I actually agree with the idea of conscientious objection and religious exemption, and religious exemption does not need to be some organized religion, but it doesn't apply to vaccines in a public health crisis.
Religious exemption is also not some blanket protection. It's enshrined in Title VII of the Civil Rights Act of 1964, it's a good law, it's a good thing to have, but employers only need to
reasonably accommodate employees. There is always debate around what a reasonable accommodation is, but in a global deadly pandemic that has killed ~600,000 Americans and made millions sick, protecting your other employees, protecting customers, and protecting your business from the personal medical decisions of a minority of your employees -- thus mandating vaccines as an employment requirement -- is a
reasonable accommodation. For states that have "undue hardship" requirements (like Massachusetts), the health and well being of your employees is an "undue hardship."
I think the Biden Administration is using the OSHA oversight creatively, but it's the right way to go about it. They're essentially protecting employers from being sued by using OSHA to protect them, and most employers are happy to implement the mandate because they can say that they're complying with federal employment guidance.

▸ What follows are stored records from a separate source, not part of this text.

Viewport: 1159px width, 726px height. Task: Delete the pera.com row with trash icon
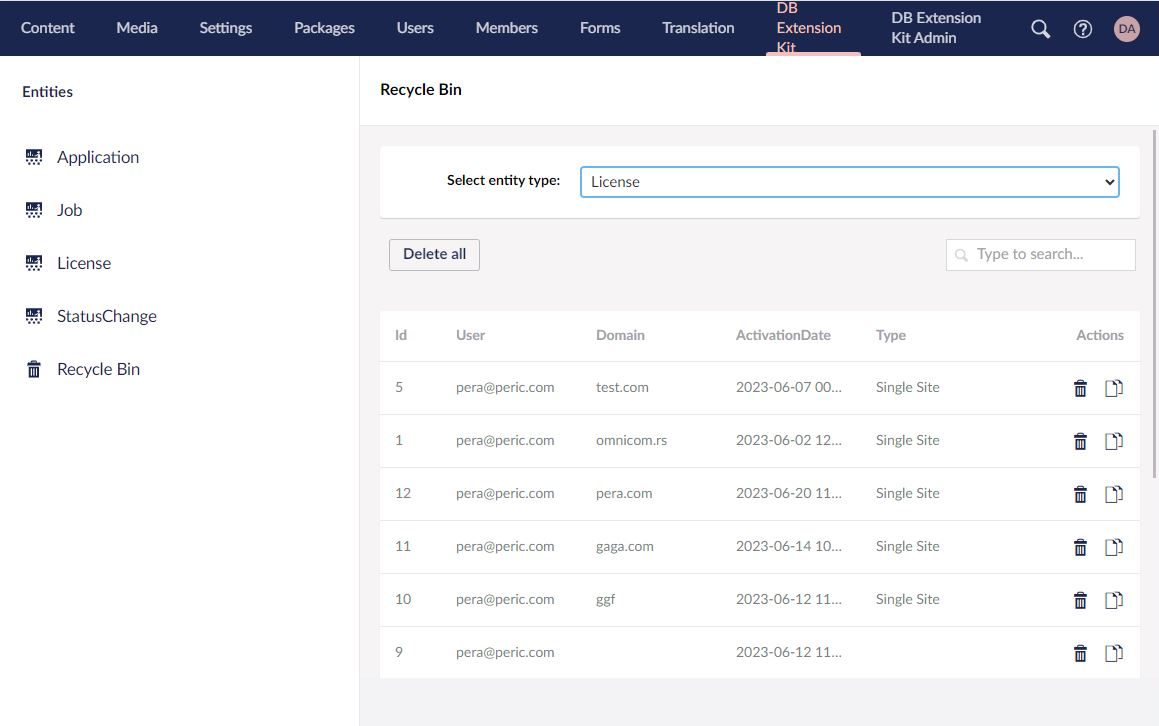click(x=1080, y=494)
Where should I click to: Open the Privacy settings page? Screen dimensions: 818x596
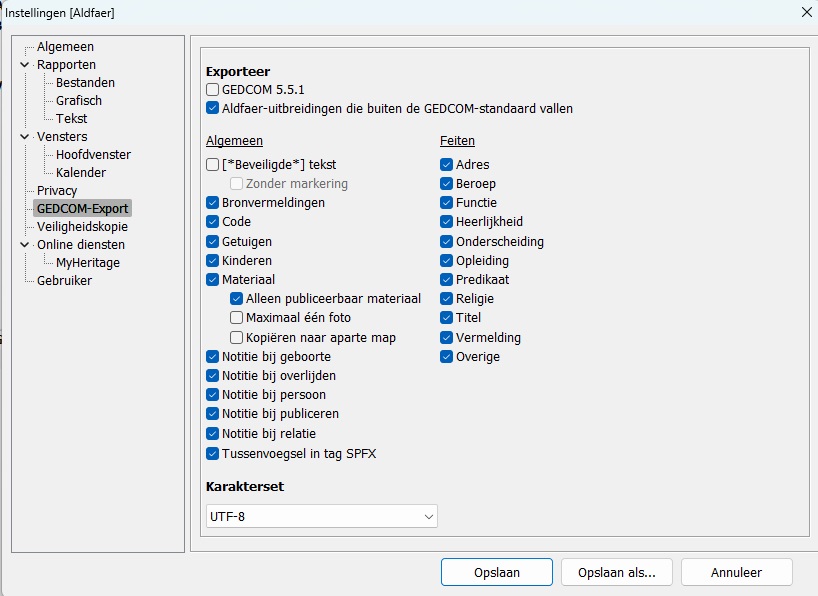57,191
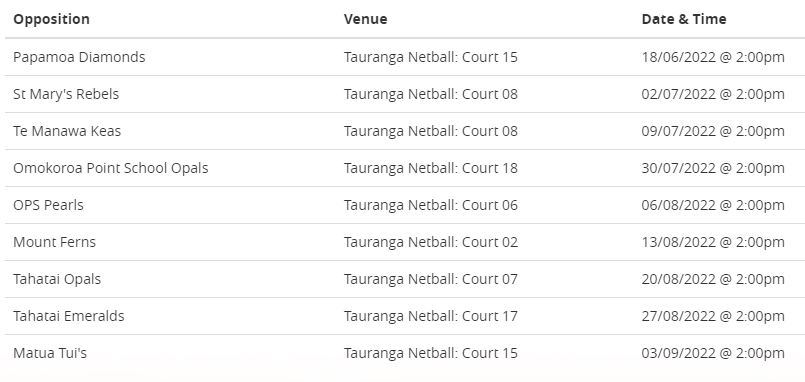Click the 18/06/2022 @ 2:00pm date
Viewport: 805px width, 382px height.
713,57
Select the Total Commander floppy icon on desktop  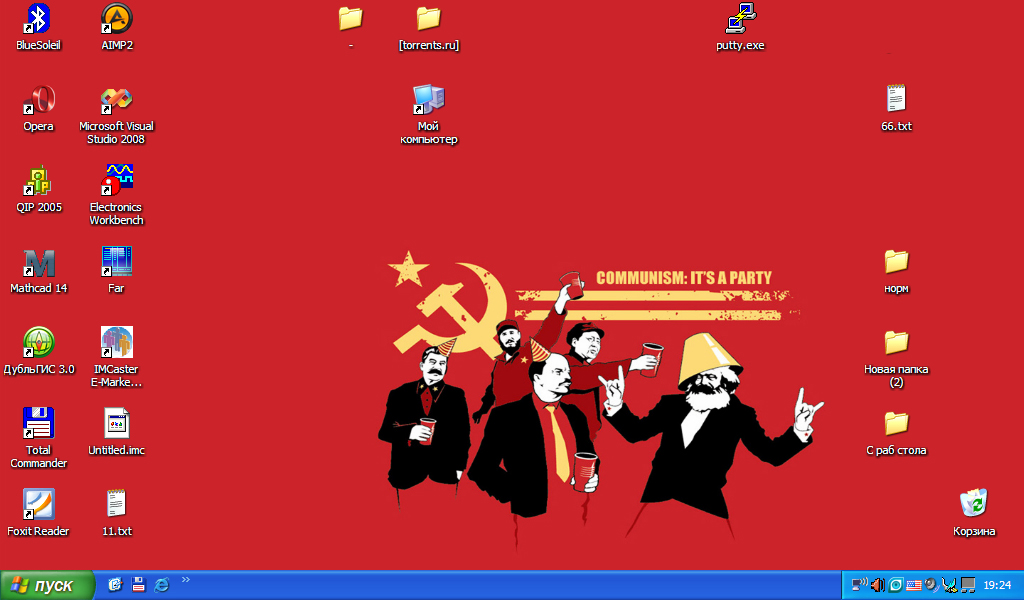point(38,424)
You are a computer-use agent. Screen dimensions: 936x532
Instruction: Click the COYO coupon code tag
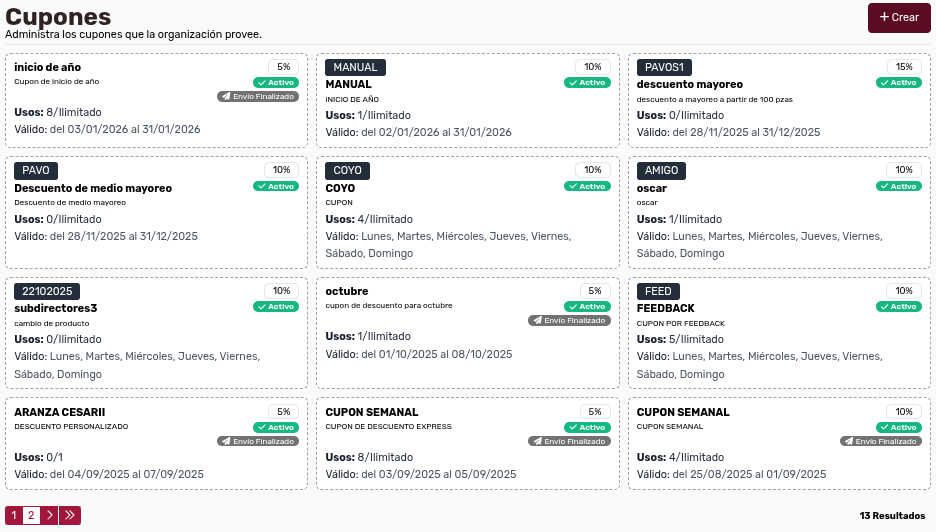coord(347,171)
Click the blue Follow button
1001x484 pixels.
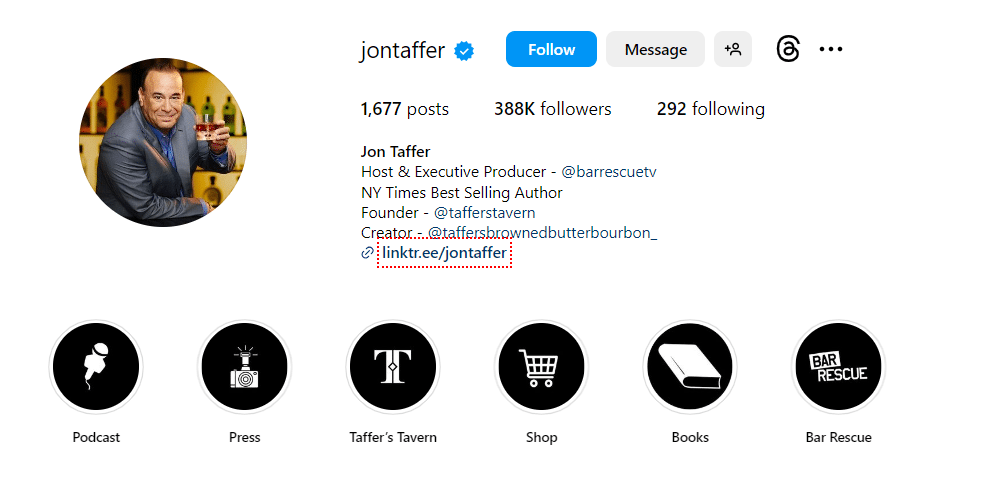(551, 49)
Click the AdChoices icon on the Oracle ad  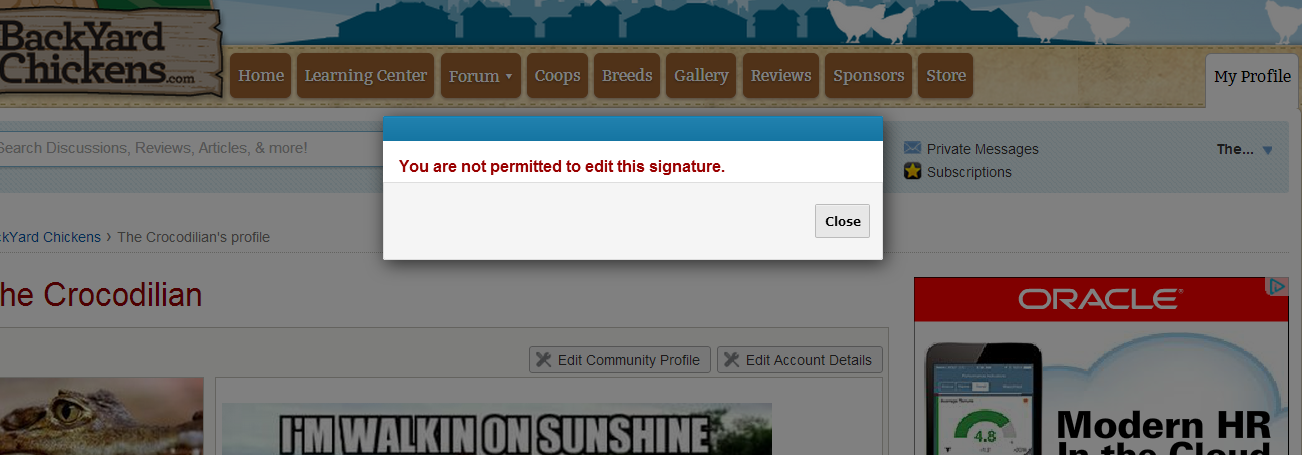pyautogui.click(x=1278, y=287)
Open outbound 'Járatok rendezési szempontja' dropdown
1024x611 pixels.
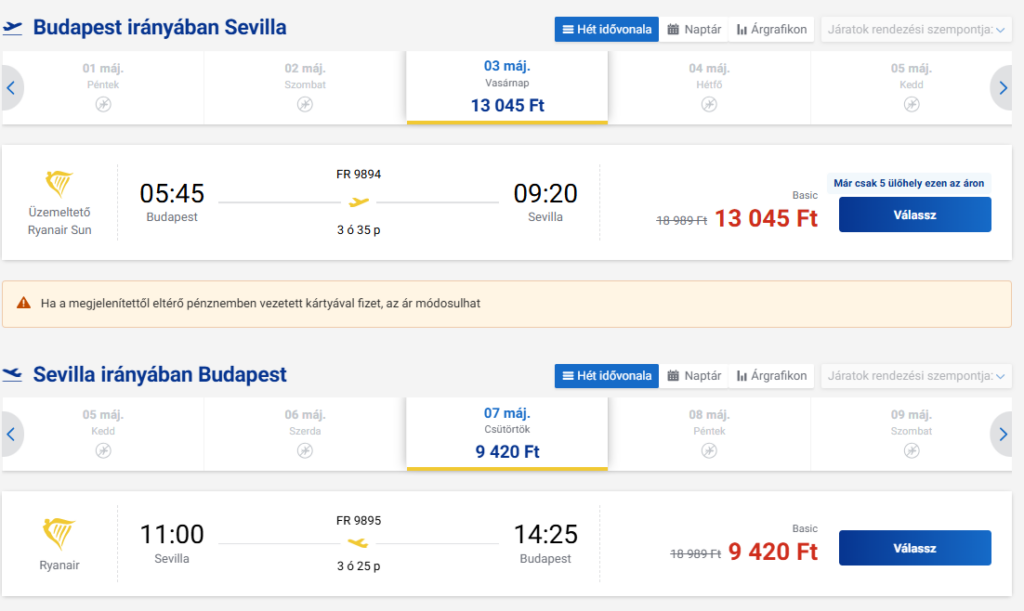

I see this girl on my Instagram feed and TikTok giving out templates to thousands of people a day, a lawyer written and approved Religious Exemption letter. It's basically quoting a bunch of scriptures as to why she doesn't have to get the vaccine.
here is an excerpt
Isn't this dangerous? Like these people could die from not getting vaccinated and isn't this just …..idk being counter productive to what society wants to do (survive covid)
the thing is you know people that aren't even religious are using letters like this to get out of vaccines at jobs and government agencies.
how is this allowed?
The fetal stem cell thing isn't even true of Pfizer and Moderna.
There is a lot of misinformation about the COVID-19 vaccine, but health care experts at UAB provide the facts behind some of the most common myths.
www.uab.edu
Myth: The COVID-19 vaccines were developed using fetal tissue.
Neither the Pfizer nor the Moderna vaccine uses cell lines that originated in fetal tissue taken from the body of an aborted baby at any stage of design, development or production.
Fetal stem cell lines were used for J&J, as they have been for like dozens of vaccines since the 1930s. Many childhood vaccines that we've all taken were developed using cells from fetal tissue back before abortion was even routinely performed. The treatment that Donald Trump received, Regeneron, uses human stem cells from donated organs from the 1970s.